MA: De los ya citados:

Nicanor Parra: con él he sentido en “propia sangre” que el poeta vive imaginando y que de esa imaginación poética se acrecientan las armas de la resiliencia para elaborar cuanto pueda lastimarme. Además, su acidez, su ironía, fueron el puño sin guantes de la denuncia social.

Oliverio Girondo: me lleva al onanismo cerebral, me orgasmisea, me luminiza con sus neologismos máscaracú que he leído.

Jorge Luís Estrella: un poeta que ha sabido reunir el surrealismo, la antipoesía y los neologismos para escribir desde el absurdo y el divertimento poemas profundos.

El amor, la contemplación, el dinero, la religión, la política… ¿Cómo te has ido relacionando con esos tópicos?

MA: El amor y la contemplación siempre me han dado la mano, agradezco esa ventura. El dinero, si es para encanutarlo o poseer más de lo que puedo gastar, no me interesa. De hecho, una silla de madera, un árbol, yerba y azúcar para el mate con quien compartir, pueden ser un tesoro envidiable. La religión como acto de fe, si buenifica al creyente, bienvenida sea. Yo, allí, soy mala. La política, si no apunta a combatir el hambre, a otorgar bienestar, servicios de salud, trabajo, educación, se transforma en un trajín personal de enriquecimiento, es un medio para robar al que menos posee y ¿cómo relacionarte con eso? Supongo que lo hago a través de la poesía como forma de denuncia y descarga emocional porque duele.

¿Podés disfrutar de obras de artistas con los que te adviertas en las antípodas ideológicas? ¿Pudiste en alguna época y ya no?
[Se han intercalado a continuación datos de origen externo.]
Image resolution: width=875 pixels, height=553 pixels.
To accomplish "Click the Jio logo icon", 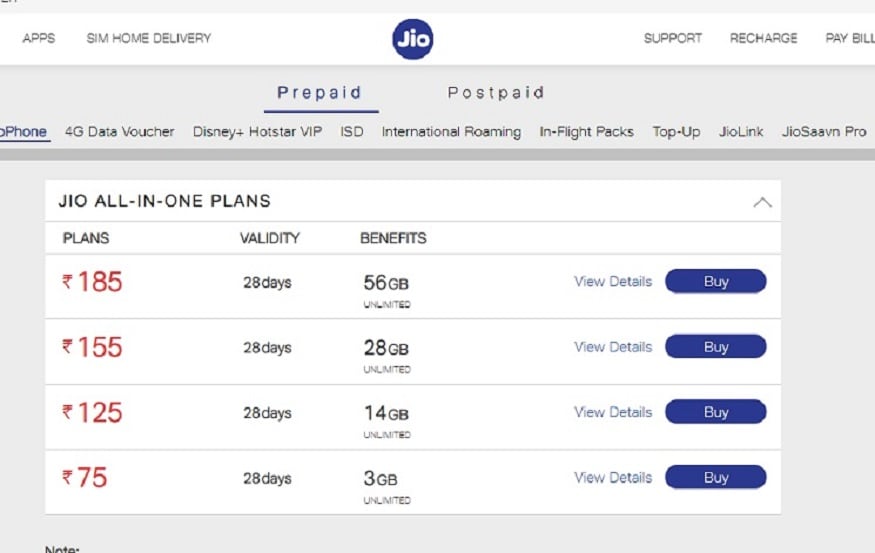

MA: Si el arte está presente (no el pancartismo), todo es disfrutable.

Mónica Angelino nació el 5 de septiembre de 1959 en General Rodríguez, ciudad en la que reside, provincia de Buenos Aires, la Argentina. La Secretaría de Educación, Cultura, Deporte y Turismo de la ciudad de General Rodríguez la declaró “Persona Destacada de la Literatura 2019”. Textos suyos han sido traducidos al catalán, inglés, euskera y portugués. Desde 2007 ha publicado los poemarios “El vuelo”, “Ruidos de la sangre”, “Estigmas desechos”, “Fibro”, “Girondeando”, “De perros y zapallos”, “Guerrera”, “Abecedario de la exclusión” y “Metamorfosis domésticas y los truenos del venado”. Integró el volumen colectivo de poesía social “Pan de agua”, así como otro, compartido, cuyo título es “4 poetas en primavera”. Fue incluida, entre otras, en las antologías “Frente al espejo”, “3 + 1. 25 años con la poesía”, “Poesía y narrativa 2017”, “Universos diversos” y “Sinfonía abierta”. Es la compiladora de la antología “Nuestras voces, tu voz” (2019), conformada por setenta poetas reunidos en apoyo a la lucha por los derechos de los enfermos de fibromialgia. En su cuenta de Facebook creó “Fibromialgia General Rodríguez”, a fin de informar y dar contención a pacientes que, como ella, sufren esta enfermedad incapacitante (90% mujeres). En 2012 propició la introducción del Primer Proyecto de Ley de Fibromialgia en la Provincia de Buenos Aires y en 2013 el Primer Proyecto de Ley de Fibromialgia en la Nación Argentina.

Cuestionario respondido a través del correo electrónico: en las ciudades de General Rodríguez y Buenos Aires, distantes entre sí unos 55 kilómetros, Mónica Angelino y Rolando Revagliatti.